Head coaching record
- Overall: 2–1
- Bowls: 0–0

Accomplishments and honors

Awards
- Super Bowl champion (XX); Second-team All-Big Eight (1977);

= Brian Cabral =

American football player and coach (born 1956)

Kealilhaaheo Brian David Cabral (born June 23, 1956) is an American football coach and former player. He stood in as the interim head football coach for three games at the University of Colorado at Boulder in 2010. Cabral played professionally as a linebacker in the National Football League (NFL) with the Atlanta Falcons, the Green Bay Packers, and the Chicago Bears. He won Super Bowl XX as a member of the 1985 Chicago Bears.

==College playing career==
Cabral lettered three seasons for Colorado at linebacker from 1975 to 1977 under Coach Bill Mallory, as he was a captain and played a big role on The Buffaloes' Big Eight champion team in 1976. He led Colorado with 13 tackles (12 solo) in the 1977 Orange Bowl against Ohio State. As a senior, he was honored as the Big Eight Conference's player of the week for a monster 25 tackles in a CU 27-21 win over Stanford and shared the team's Sure Tackler Award with Mark Haynes. That 25-tackle game included 13 solo stops and is still tied for the fourth most in a single game in Colorado team history.

==NFL career==
Cabral was a nine-year National Football League veteran, being drafted 95th overall by the Atlanta Falcons in the fourth round of the 1978 NFL draft. He played two seasons with Atlanta, one with Green Bay and six with Chicago. As the captain of the Bears' special teams, he was a member of Chicago's Super Bowl XX championship team in 1985.

==Coaching career==
Following his NFL career, Cabral became the inside linebackers coach at Purdue for two seasons. In 1989, Cabral came back to Colorado and tutored the inside linebackers his first year as a graduate assistant. Cabral assumed full-time duties in the same capacity in 1990, and would remain in that capacity for two decades under Bill McCartney, Rick Neuheisel, Gary Barnett, Dan Hawkins and Jon Embree. From 1999 through 2005, he also coached the punt return unit on special teams, and served as the director of Colorado's summer football camps from 1995 through 2005 and for a brief time as recruiting coordinator.

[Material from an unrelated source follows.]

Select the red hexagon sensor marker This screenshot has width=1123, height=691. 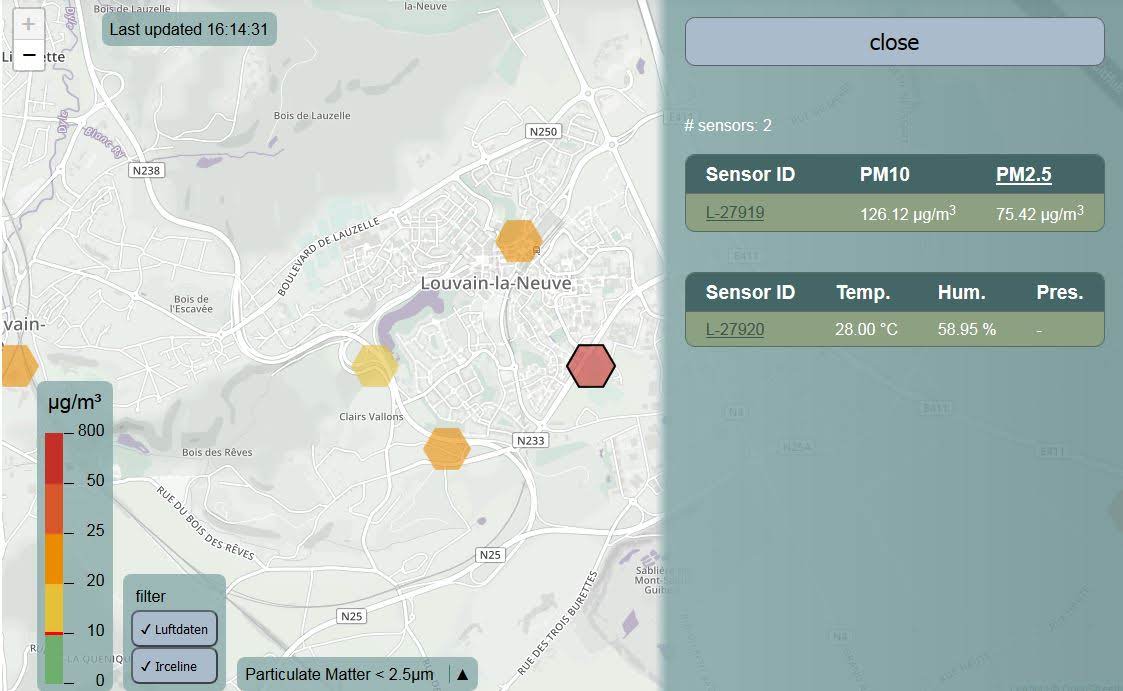click(x=591, y=366)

Known as one of the top linebacker coaches in the nation, his students have included Matt Russell, the 1996 Butkus Award winner, all-Big Eight performers Greg Biekert, Chad Brown and Ted Johnson, all of whom went on to stardom in the National Football League, and all-Big 12 linebacker Jordon Dizon, a consensus All-American who was also the league defensive player of the year for 2007. He also recruited tailback Rashaan Salaam, the 1994 Heisman Trophy winner, and Chris Naeole, a 1996 All-American guard.

Hawkins promoted him to assistant head coach on February 7, 2008. Hawkins cited his leadership, noting that "no one person has had more influence in the success of Colorado football than Brian Cabral."

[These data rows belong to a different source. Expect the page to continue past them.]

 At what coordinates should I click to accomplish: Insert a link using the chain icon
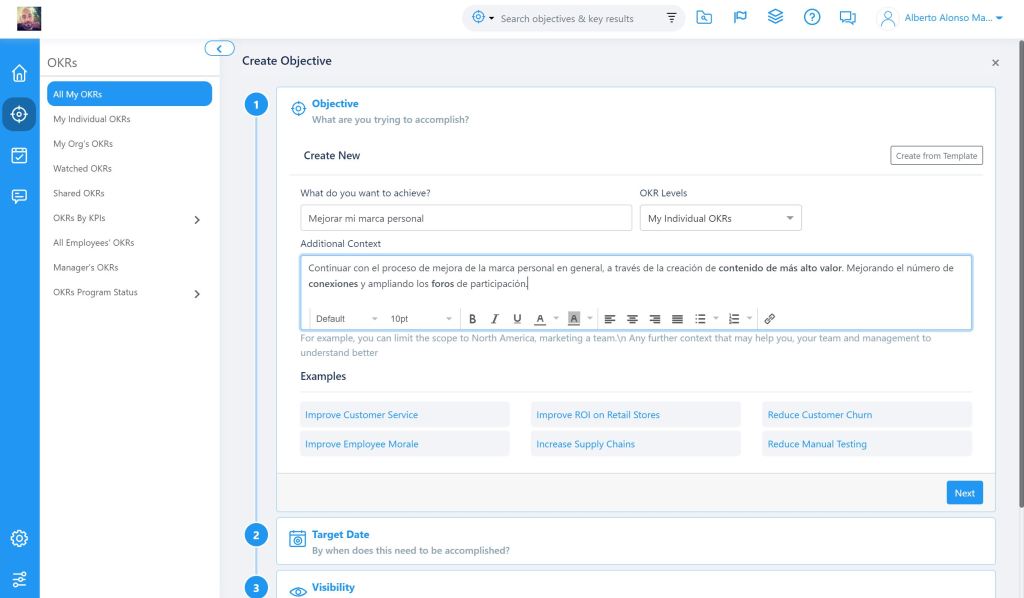coord(769,319)
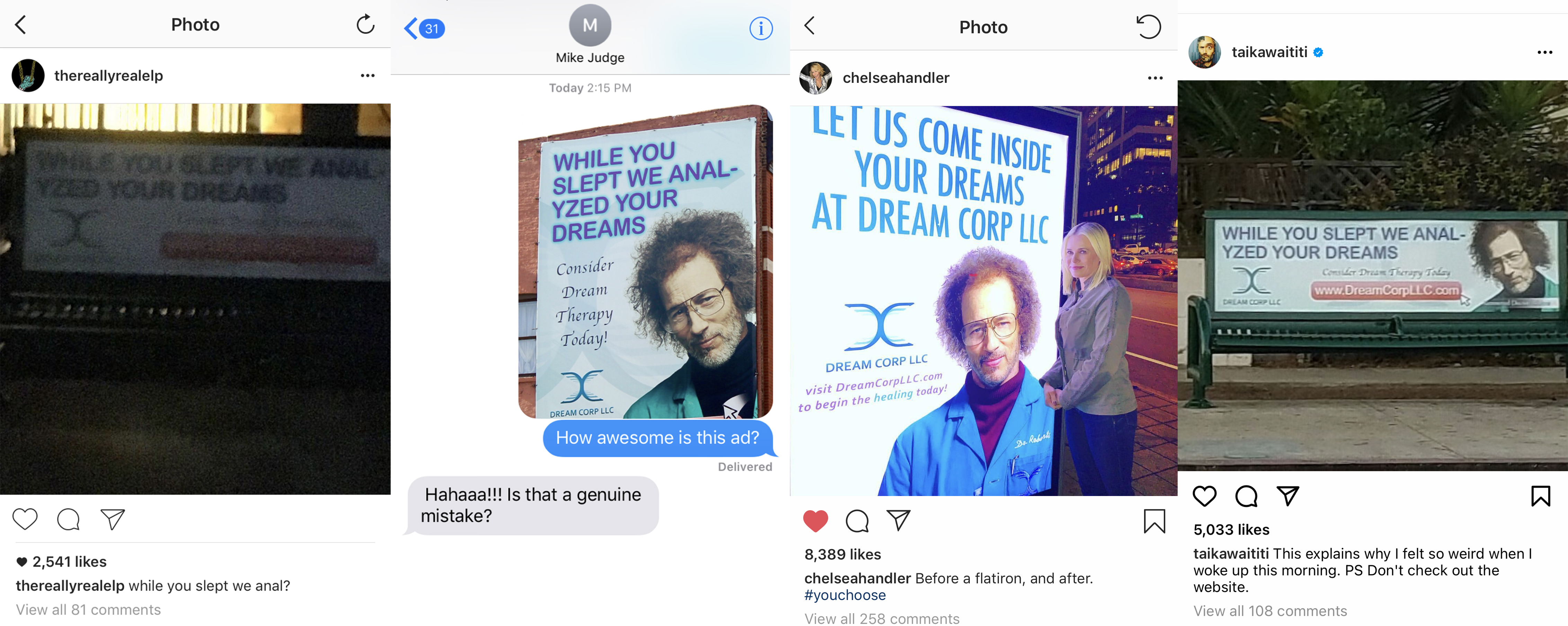Refresh the thereallyrealelp photo post
Image resolution: width=1568 pixels, height=626 pixels.
tap(365, 24)
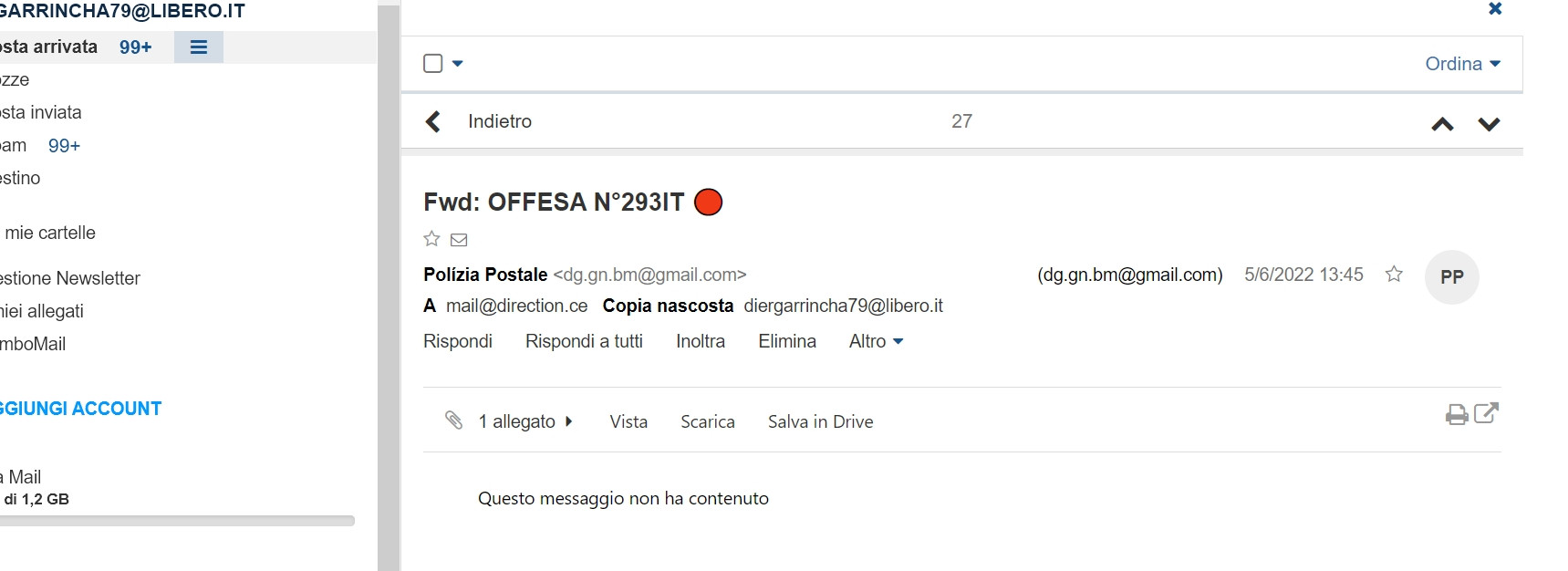This screenshot has width=1568, height=571.
Task: Toggle the star next to the date
Action: (x=1394, y=275)
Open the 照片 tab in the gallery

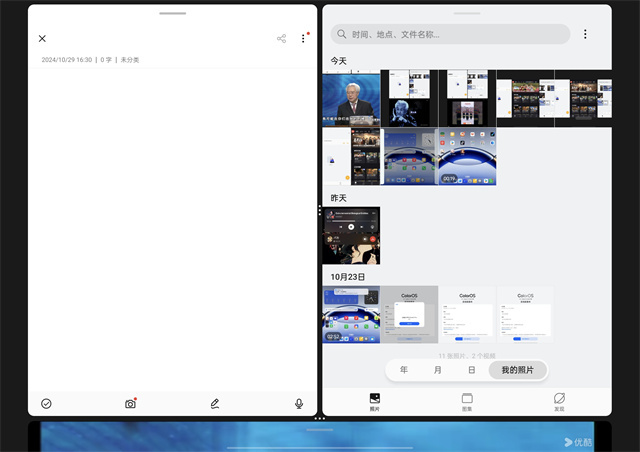375,402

Cabral's 21 years as a full-time assistant rank as the most in Colorado athletic history, not only for football but for all sports sponsored by the University.

Cabral has served twice as interim head coach for the Buffaloes. His first stint was a three-month period in 2004 before the start of the season when Head Coach Gary Barnett was placed on paid administrative leave. In that role, he continued to coach his position players but also took care of day-to-day operational details of the program. On November 9, 2010, Cabral was again named interim head coach when Dan Hawkins was fired. He won his initial game as interim head coach against Iowa State after Hawkins firing, with Hawkins' son having his best game of the season.

In 2013, Cabral became associate head coach and defensive coordinator at Indiana State.

==Personal life==
Cabral grew up in Kailua, Hawaii and remains involved in recruiting efforts in Hawaii for the Buffaloes. Cabral has worked youth camps in the state as well as all-Polynesian camps in the continental U.S. He is a founding board member of the Polynesian Coaches Association.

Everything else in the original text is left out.